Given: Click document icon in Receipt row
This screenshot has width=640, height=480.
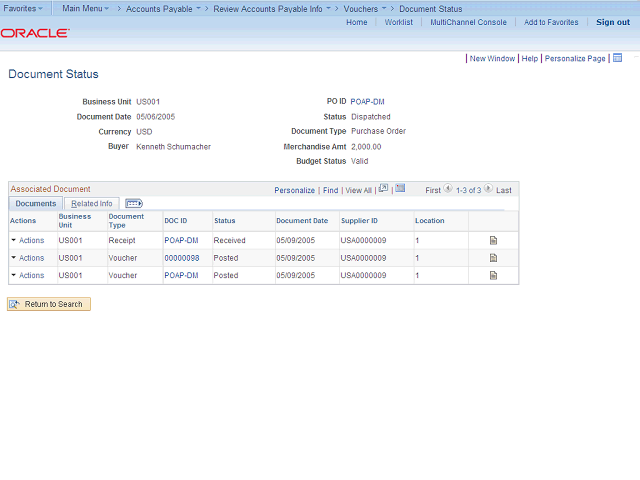Looking at the screenshot, I should (x=493, y=241).
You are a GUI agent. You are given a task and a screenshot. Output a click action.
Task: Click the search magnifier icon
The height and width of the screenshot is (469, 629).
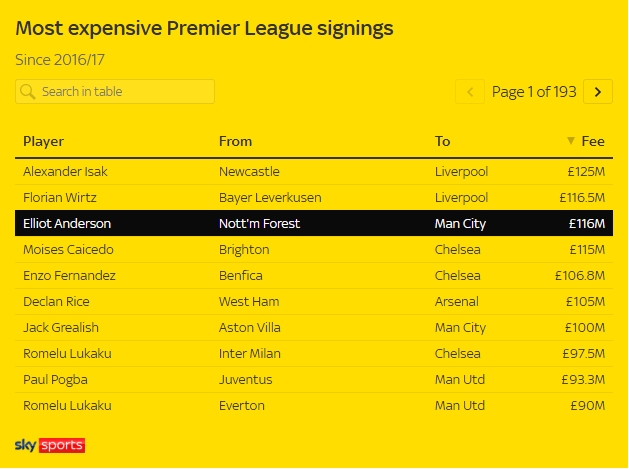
§
▸ **ASSIGNMENT**
Word for word, give back each entry from above, but skip any picture.

▸ **SOLUTION FOR THIS EXERCISE**
Given: Click document icon in Receipt row
This screenshot has width=640, height=480.
Looking at the screenshot, I should (x=493, y=241).
You are a GUI agent. You are given a task and a screenshot. Output a click action.
Task: Click the search magnifier icon
The height and width of the screenshot is (469, 629).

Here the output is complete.